:: Work task ::
Nothing but the text should be carried over: reproduce all the data exactly and leave out every image.

:: Exercise input ::
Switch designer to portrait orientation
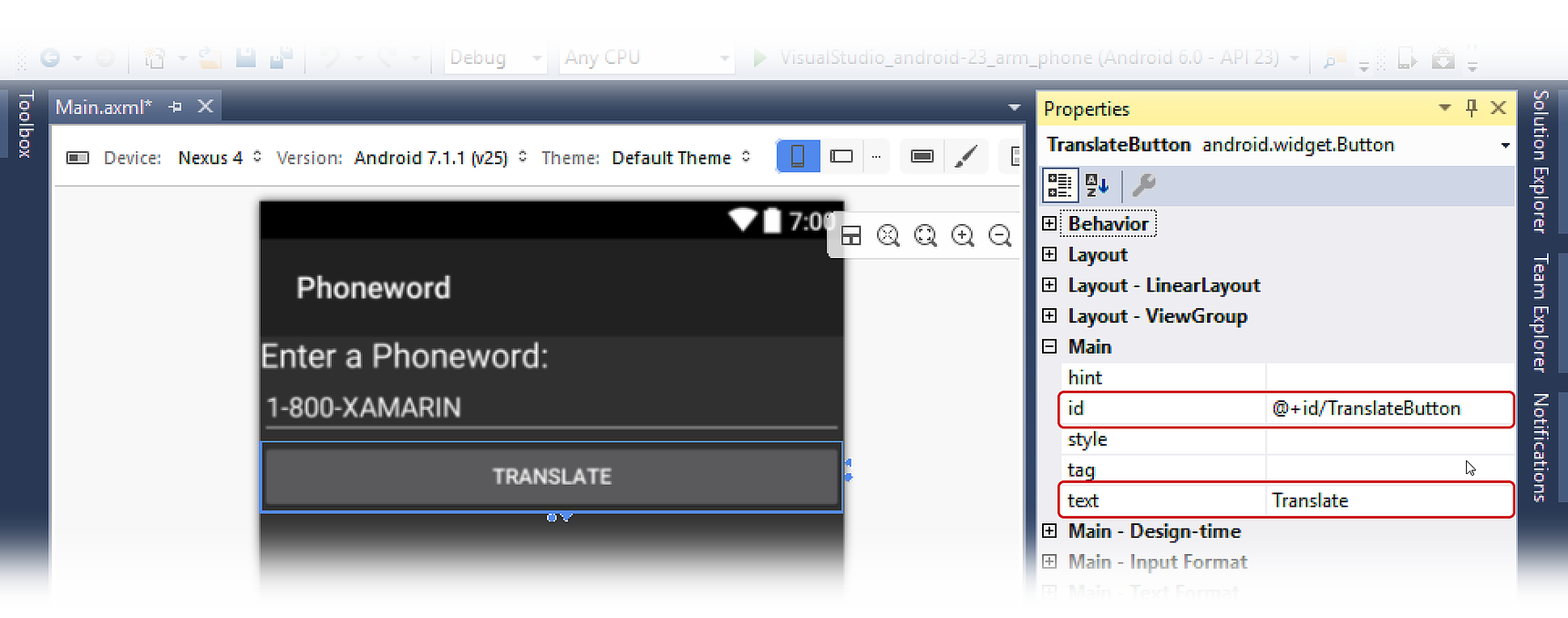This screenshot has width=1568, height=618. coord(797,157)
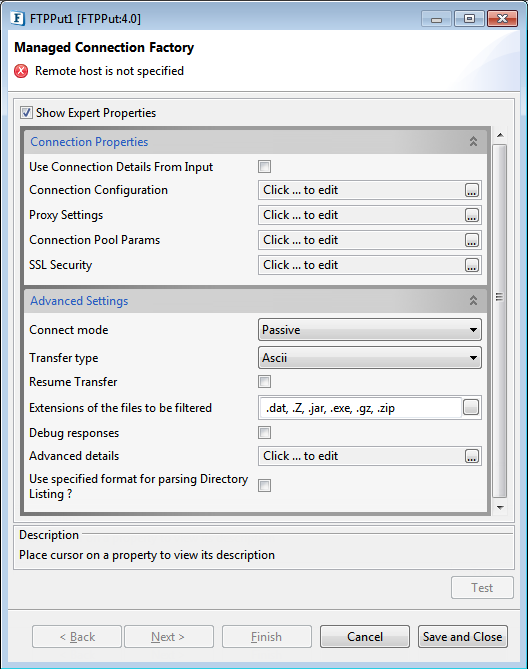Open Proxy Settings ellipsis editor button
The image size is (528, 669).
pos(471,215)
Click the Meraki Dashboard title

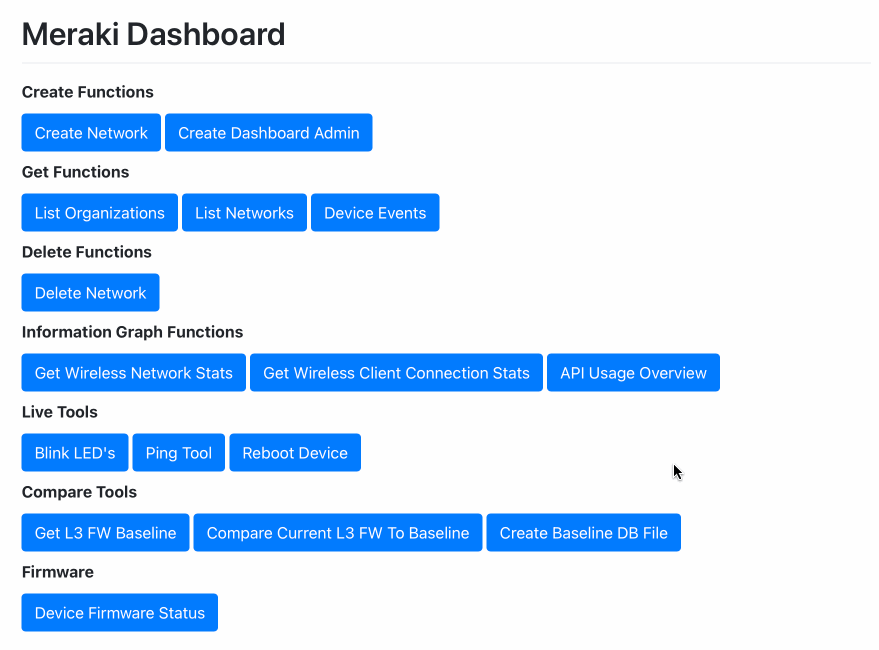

:: Task response ::
Switch designer to portrait orientation
This screenshot has width=1568, height=618. coord(797,157)
Open Proxy Settings ellipsis editor button
The image size is (528, 669).
pos(471,215)
Click the Meraki Dashboard title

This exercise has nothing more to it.